Chamanga est, sans conteste, celui qui a le plus travaillé sur le comorien, et ce bien avant que nous autres naissions. Les grands traits de la langue sont connus grâce à tous les travaux cités, certes. Cependant, on est vraiment loin de connaître exhaustivement la langue comorienne. Ces travaux restent très insuffisants face à l’immensité et à la complexité de la langue comorienne, qui n’est pas moins riche, ni moins intéressante qu’une autre.
J’en appelle aux jeunes chercheurs, tout autant qu’aux autorités comoriennes. Aux premiers de se lancer dans la recherche en linguistique comorienne, qui passe nécessairement par une connaissance des théories linguistiques d‘abord, autrement on est un linguiste de pacotille. Aux secondes de prendre conscience de l’urgence d’introduire le comorien dans l’enseignement.
L’homme est un être de parole. Il s’éteint lorsque s’éteint sa parole. Hushante, ce n’est pas du comorien. Hubude, non plus. Ils le deviendront si rien n’est fait. Et le linguiste y trouvera toujours son compte, dans la mesure où il n’est pas là pour dire ce qu’il faut dire, plutôt décrire ce qui se dit.

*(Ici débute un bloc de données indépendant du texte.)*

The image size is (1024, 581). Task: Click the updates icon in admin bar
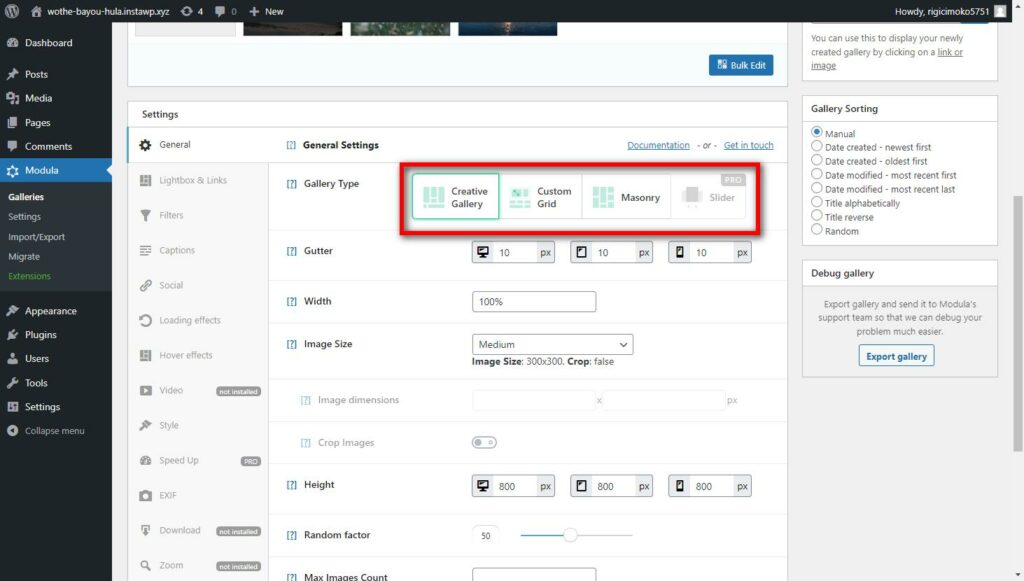(186, 11)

Enfin, jouer les patriotes sur Facebook est plaisant parce que facile. Le patrimoine comorien a besoin de la contribution de tous. Ce n’est pas l’affaire d’un gouvernement seulement, même s’il doit impulser une politique encourageant sa protection, à travers par exemple des journées du patrimoine, des maisons de la culture, etc.

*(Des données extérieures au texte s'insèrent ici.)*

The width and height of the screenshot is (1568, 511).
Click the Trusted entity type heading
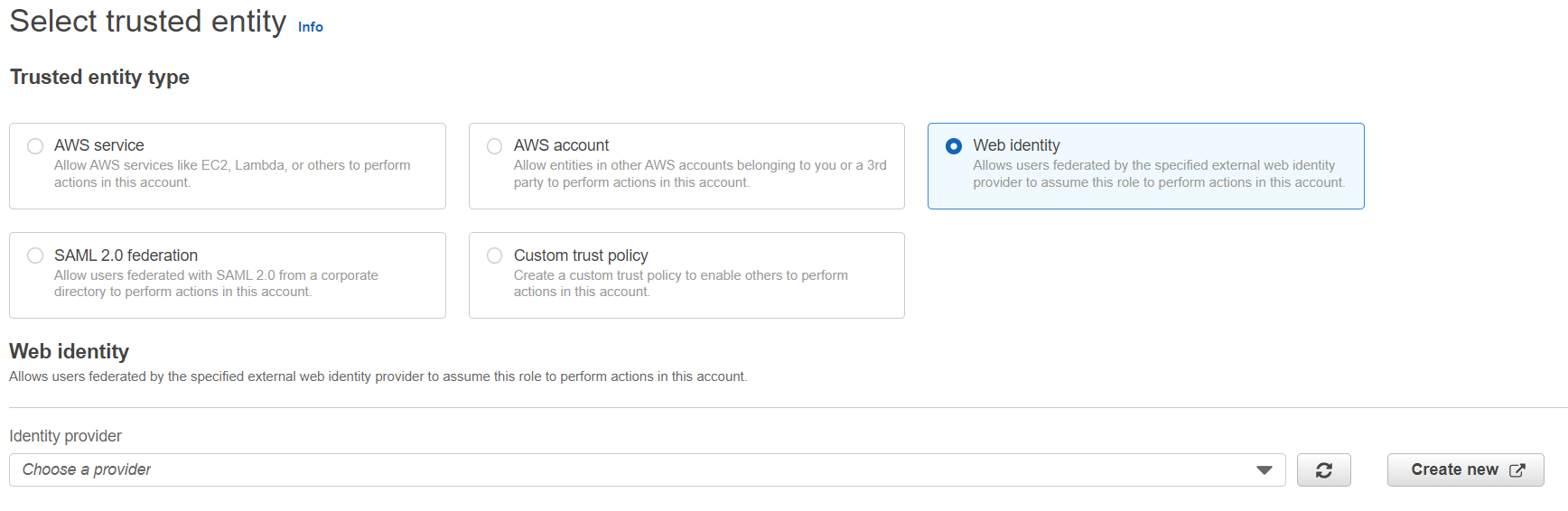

Des associations existent dans les villes et régions, qui travaillent à protéger le patrimoine, souvent avec des bouts de ficelle. Elles doivent être sérieusement aidées par l’Etat, les bailleurs et autres mécènes. À quiconque dira que l’éducation coûte cher dites, comme Lincoln, d’essayer l’ignorance.
Il y a, cependant, des actions qui n’ont pas besoin d’autre chose que la volonté de chacun de nous, comme l’inscription au cours d’initiation au comorien, à l’INalCO, qui existe depuis plus de trente ans aujourd’hui, mais qui, hélas, risque de s’arrêter, faute d’étudiants et de candidats. On peut s’y inscrire sans être étudiant, parce que l’INalCO propose plusieurs parcours.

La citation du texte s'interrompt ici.